Hamed Mahmoud Assem, Wasinger Valerie, Wang Qi, Biazik Joanna, Graham Peter, Malouf David, Bucci Joseph, Li Yong
St. George and Sutherland Clinical Campuses, School of Clinical Medicine, University of New South Wales (UNSW) Sydney, Kensington, NSW 2052, Australia.
Cancer Care Centre, St. George Hospital, Kogarah, NSW 2217, Australia.
Metabolites. 2024 Jun 28;14(7):367. doi: 10.3390/metabo14070367.

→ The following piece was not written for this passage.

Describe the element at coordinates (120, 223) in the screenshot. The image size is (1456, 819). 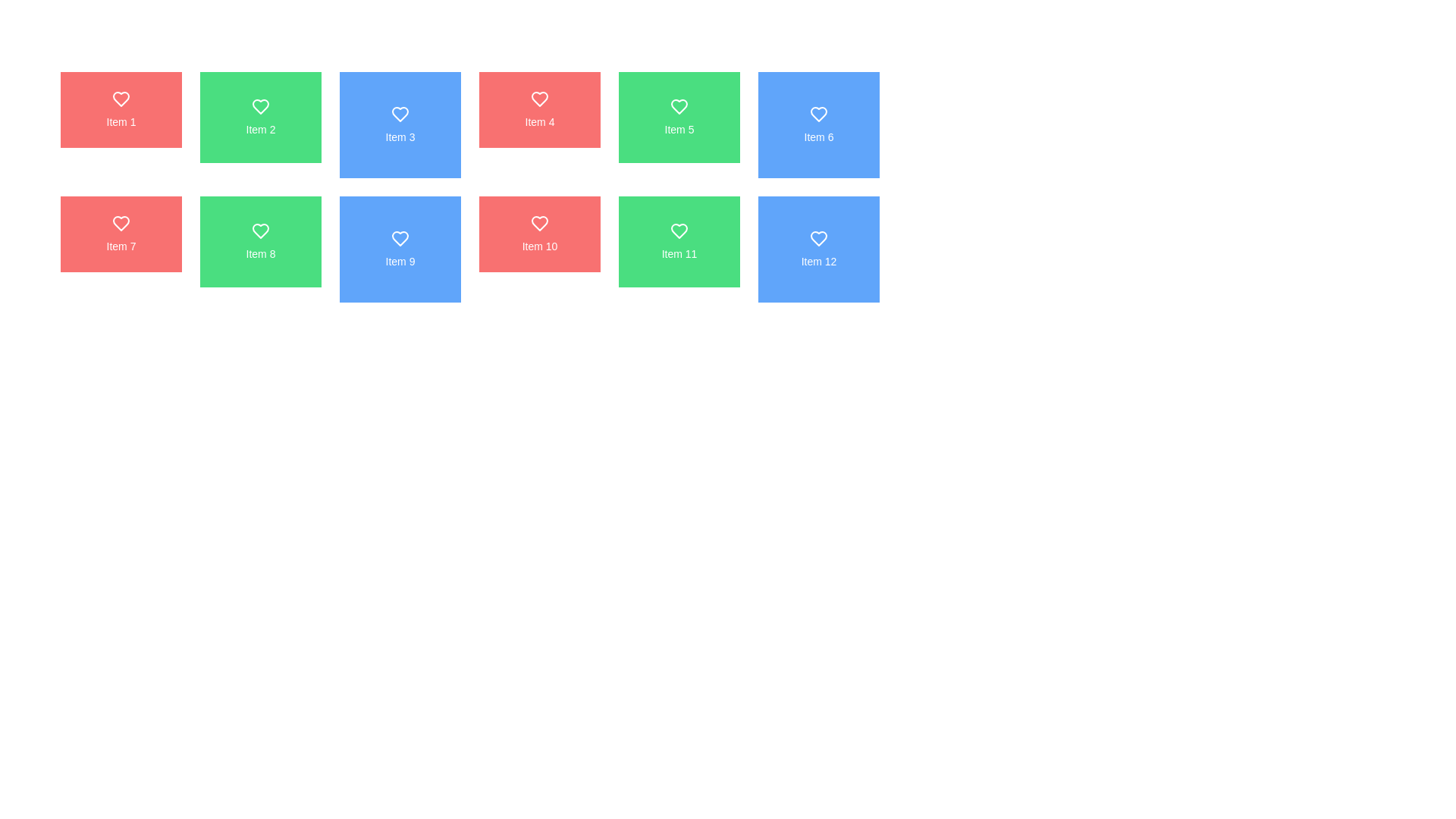
I see `the heart-shaped icon representing a 'like' or 'favorite' action located in the red card labeled 'Item 7', which is the first card in the second row of a grid layout` at that location.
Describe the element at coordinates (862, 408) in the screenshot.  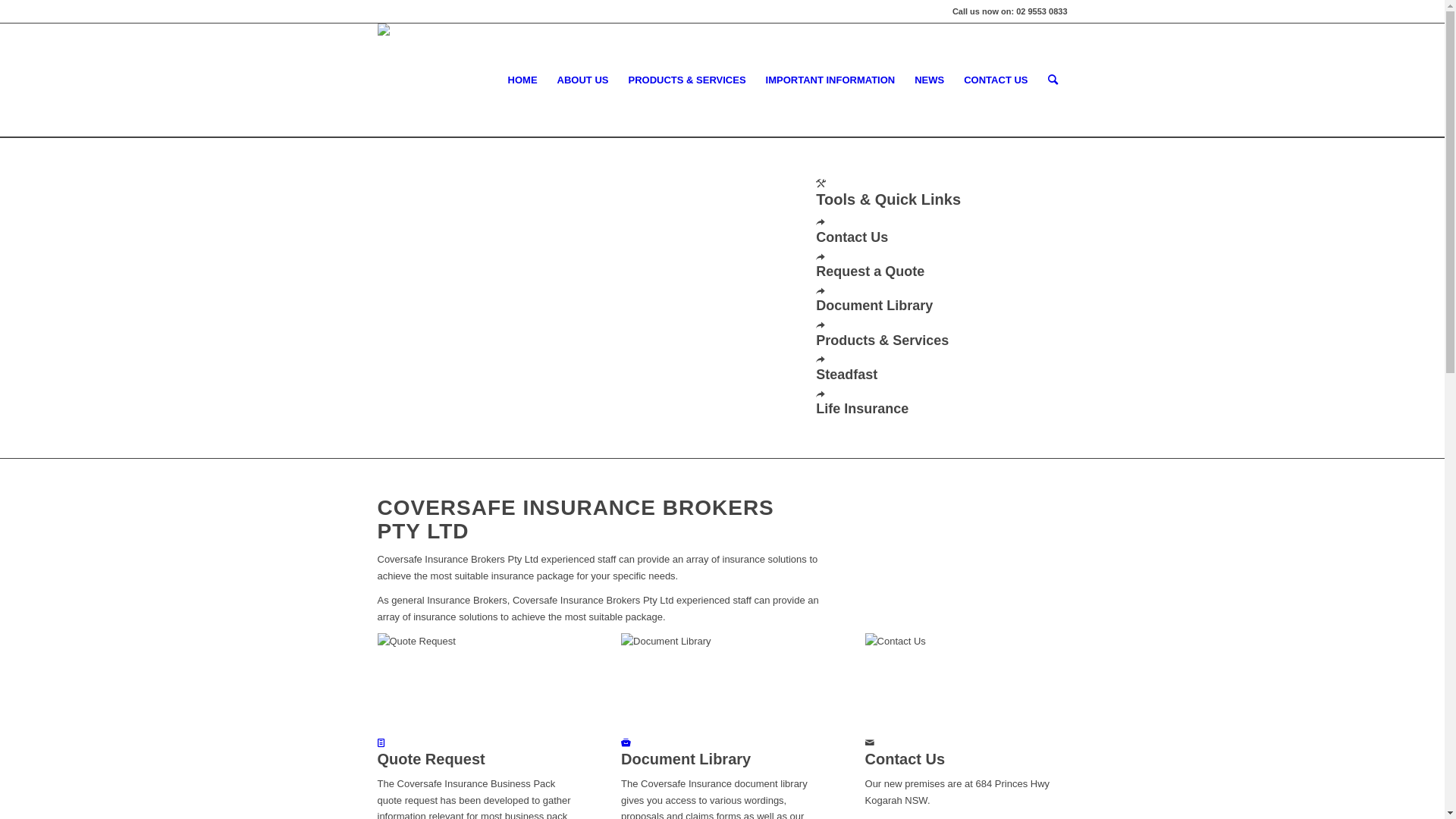
I see `'Life Insurance'` at that location.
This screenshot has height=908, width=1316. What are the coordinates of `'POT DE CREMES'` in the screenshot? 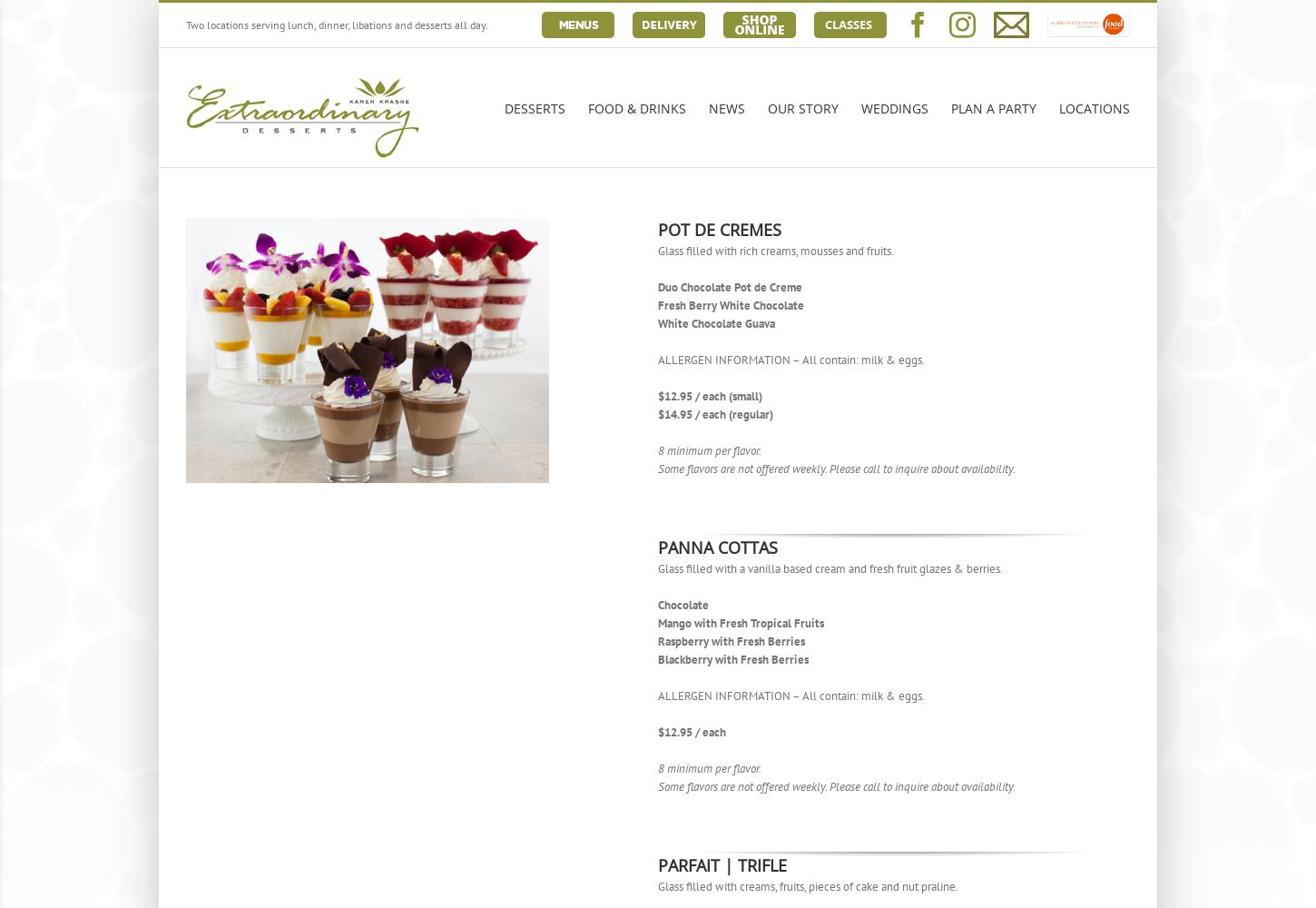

Conventional diagnostic tools for prostate cancer (PCa), such as prostate-specific antigen (PSA), transrectal ultrasound (TRUS), digital rectal examination (DRE), and tissue biopsy face, limitations in individual risk stratification due to invasiveness or reliability issues. Liquid biopsy is a less invasive and more accurate alternative. Metabolomic analysis of extracellular vesicles (EVs) holds a promise for detecting non-genetic alterations and biomarkers in PCa diagnosis and risk assessment. The current research gap in PCa lies in the lack of accurate biomarkers for early diagnosis and real-time monitoring of cancer progression or metastasis. Establishing a suitable approach for observing dynamic EV metabolic alterations that often occur earlier than being detectable by other omics technologies makes metabolomics valuable for early diagnosis and monitoring of PCa. Using four distinct metabolite extraction approaches, the metabolite cargo of PC3-derived large extracellular vesicles (lEVs) was evaluated using a combination of methanol, cell shearing using microbeads, and size exclusion filtration, as well as two fractionation chemistries (pHILIC and C18 chromatography) that are also examined. The unfiltered methanol-microbeads approach (MB-UF), followed by pHILIC LC-MS/MS for EV metabolite extraction and analysis, is effective. Identified metabolites such as L-glutamic acid, pyruvic acid, lactic acid, and methylmalonic acid have important links to PCa and are discussed. Our study, for the first time, has comprehensively evaluated the extraction and separation methods with a view to downstream sample integrity across omics platforms, and it presents an optimised protocol for EV metabolomics in PCa biomarker discovery.
前列腺癌(PCa)的传统诊断工具,如前列腺特异性抗原(PSA)、经直肠超声(TRUS)、直肠指检(DRE)和组织活检,由于存在侵入性或可靠性问题,在个体风险分层方面存在局限性。液体活检是一种侵入性较小且更准确的替代方法。细胞外囊泡(EVs)的代谢组学分析有望在PCa诊断和风险评估中检测非基因改变和生物标志物。PCa目前的研究差距在于缺乏用于早期诊断以及癌症进展或转移实时监测的准确生物标志物。建立一种合适的方法来观察动态EV代谢改变(这种改变通常比其他组学技术可检测到的时间更早出现),使得代谢组学对于PCa的早期诊断和监测具有重要价值。使用四种不同的代谢物提取方法,结合甲醇、使用微珠进行细胞剪切以及尺寸排阻过滤,对PC3来源的大型细胞外囊泡(lEVs)的代谢物含量进行了评估,同时还研究了两种分级化学方法(亲水相互作用液相色谱(pHILIC)和C18色谱)。未过滤的甲醇 - 微珠方法(MB - UF),随后采用pHILIC液相色谱 - 串联质谱(LC - MS/MS)进行EV代谢物提取和分析,是有效的。已鉴定出的代谢物如L - 谷氨酸、丙酮酸、乳酸和甲基丙二酸与PCa有重要联系,并进行了讨论。我们的研究首次全面评估了提取和分离方法,以确保跨组学平台的下游样本完整性,并提出了一种用于PCa生物标志物发现的EV代谢组学优化方案。